(Given text)
====
Let's say we want to search-on the transaction-date on our fact table. If we have not physically organized the data, the same transaction-date value may appear across many hundreds or thousands of extents, affecting the high/low range of many zone maps. If however, we were to physically co-locate the records with common dates into tighter physical groups, the records will physically appear inside fewer zone maps. These are the extents/pages that the machine will cherry-pick for scanning and will completely scan each one. We want it to scan as few of these as possible.
In times past, we had three primary ways of doing this.
- A brute-force sort, which is pretty egregious when the table gets very large.
- A software program that separates the key's distinct values and executes a block-select from the original table to the new, selecting only once for each distinct value. This physically co-locates like-keys. (the data does not have to be sorted, only like-keys co-located)
- A materialized view, which would manufacture a virtual zone map (which is why it's not allowed with the Organize)
Let's say that our table's data takes up 400 extents on each data slice. If our transaction-date appears in 300 of these (it is poorly organized) then when a query runs like so:
Select count(*) from mytable where transaction_date = '2014-01-01';
All 300 extents will be searched for this information. However if we Organize on this transaction-date and then groom - the data will be physically shuffled around to co-locate the records with the same transaction-date on as few extents as possible. Let's further say that once this happens, the given date appears in only one extent. What we have just done is optimized the table 300x. We have eliminated 299 other locations to look for data. This is important because scanning a 3MB extent is a lot of work. If we are scanning 299 additional extents for each dataslice, we're really doing a lot of extra work for nothing. If we translate this to a page-level problem, we may have 24x300 pages originally containing the keys. If with Organize we reduce this to a single page, we have further reduced our scanning load by another 96 percent of the extent containing the page.
The important factor in the example is the "out-in-the-open" value of "2014-01-01". It is a "filter attribute". It is not being joined to a table with this value, Doing it this way means that the FPGA/CPU will discover which zone maps have a high/low boundary that contains this value and will retrieve a candidate list of them, If there is only one as opposed to 300, we have radically reduced out workload. Netezza will literally exclude those extents from being examined at all. We have told the machine where-not-to-look. If we join this value however, such as using a time dimension, applying the date value to time dimensions and joining the time dimension to our fact table, we will require the system to fetch the record in order to examine it, at which time it will determine whether to keep it or toss it. this sort of thing can initiate a full table scan, nullifying the zone map entirely.
We don't want this to happen. We want the data to stay on disk and never see the light of day if it's not participating in the query.
To show how dramatic this can be, we were at one site hosting over 100 billion rows in the primary fact table. A full scan of this table took 8 minutes (which is not too shabby in itself, just sayin' ). The reporting users knew that if a query ever exceeded a few minutes in duration, it was probably ignoring the zone maps. This is because once-Organized, this table would return the average query in sub-second response. Think about that,100 billion rows in sub-second response.
====
(Records)
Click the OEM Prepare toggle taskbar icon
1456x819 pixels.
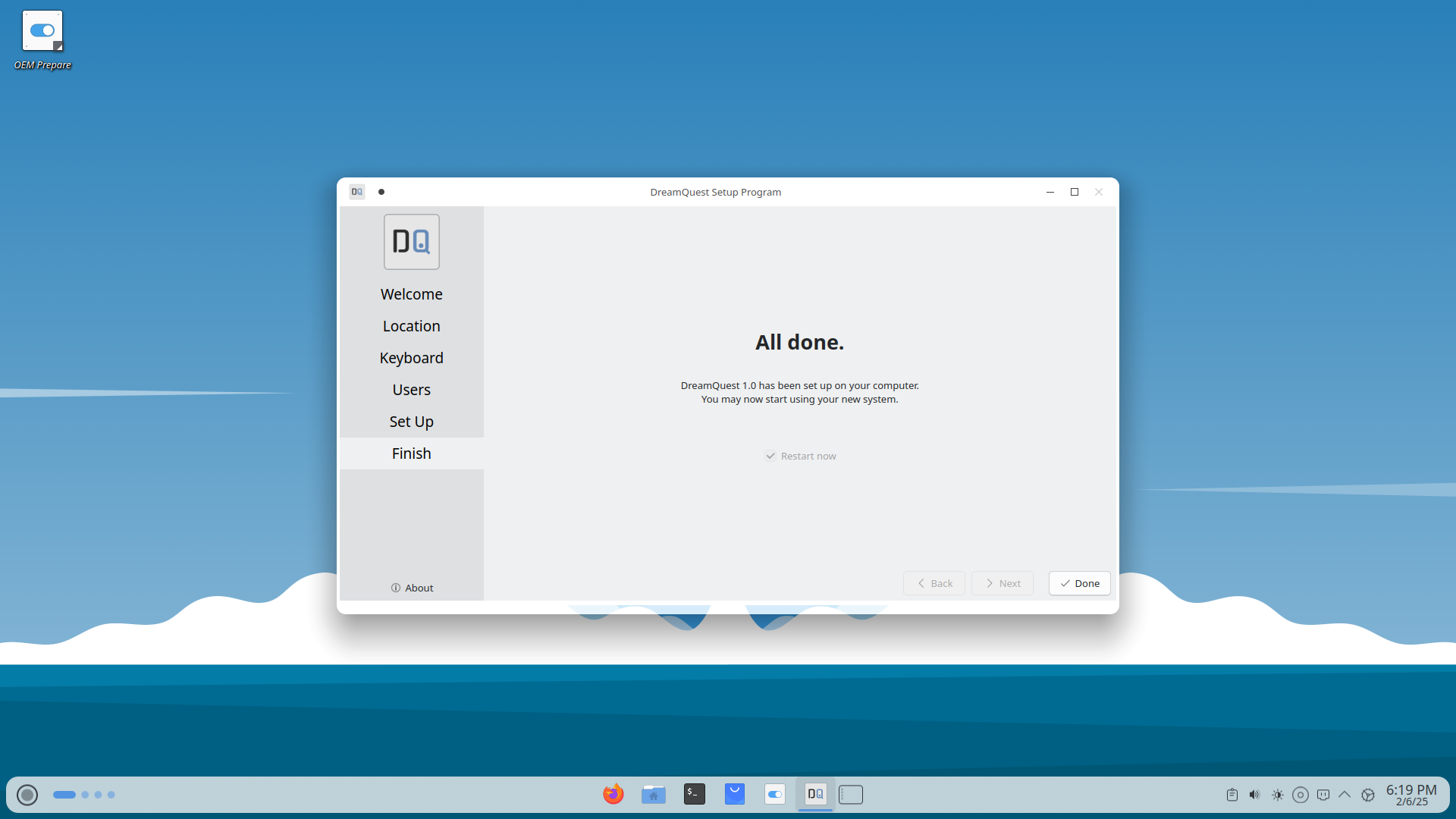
====
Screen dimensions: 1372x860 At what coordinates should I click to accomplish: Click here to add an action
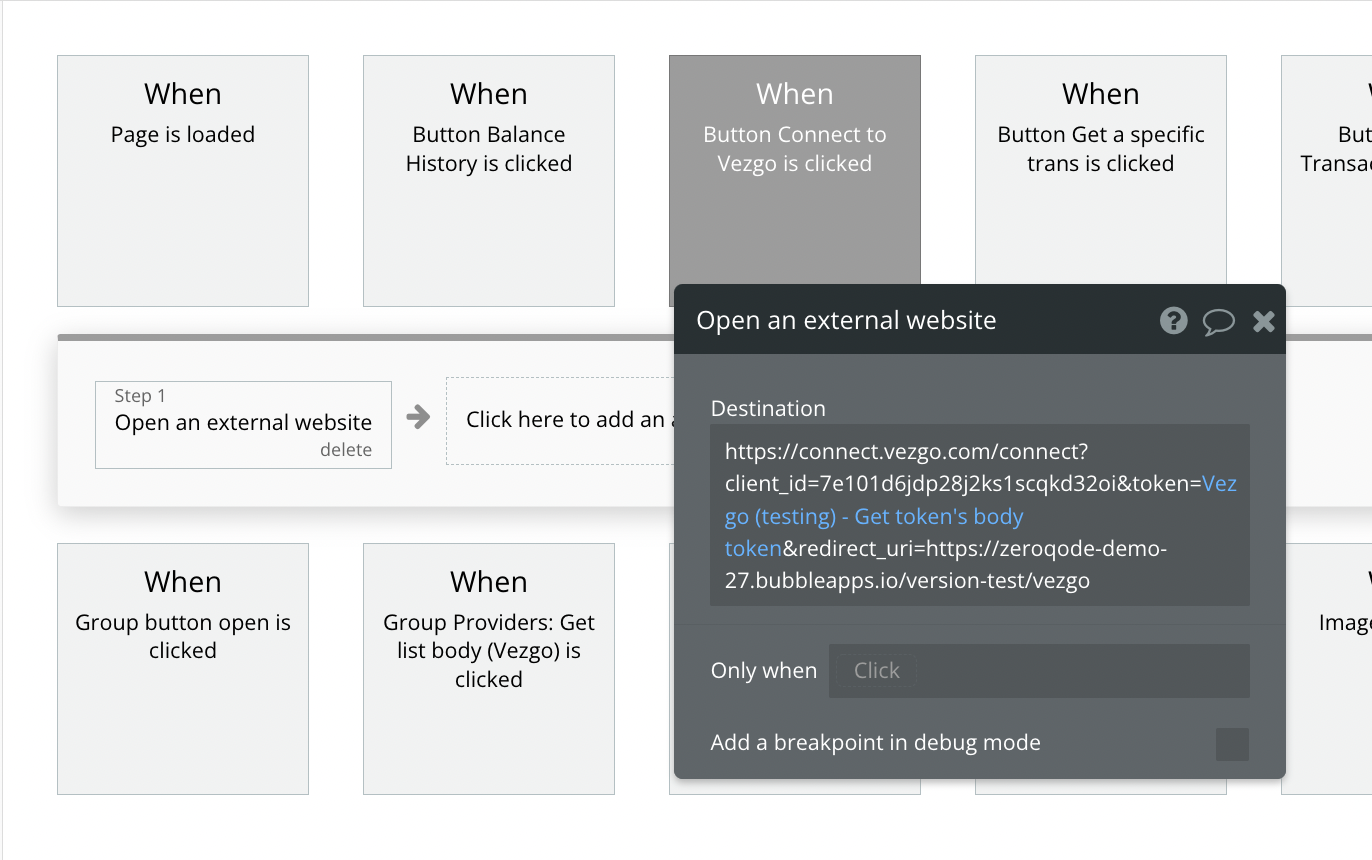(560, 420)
====
(Task brief) Going back to the passage on Netezza zone maps and organizing fact-table data, what comes next after its final sentence? Write the continuation.

(Final result)
This is why paying attention to zone maps is such a big deal. Optimizing distribution can get us boost in the single-digits (2x, 3x etc) on a given query. Optimizing zone maps can get us 1000x boost and higher.
The Organize-On accepts one or more keys which will be applied to physically co-locate records of like-valued keys, then it will update the zone maps. Here is a test to see if we understand the application:
Take one of your largest tables. CTAS the table to another database, order by the distribution key, or by the hidden "rowid" column to make sure that the given filter key is not ordered. This could take a bit of time, of course. Then perform a query using one of your date parameters as in the example above, and time the query. Now perform an
Alter Table tabname organize on (date column name here).
Then perform groom. Once completed, execute the same query and get a timing. We can see that a several-minute query can go sub-second very easily.
What's more the additional keys in the Organize are (more or less) independently organized. They will all enjoy a much faster turnaround than not using the Organize. If records arrive on the table out-of-order, no worries. Run the groom again. Subsequent runs of groom will always be shorter in duration than the first one.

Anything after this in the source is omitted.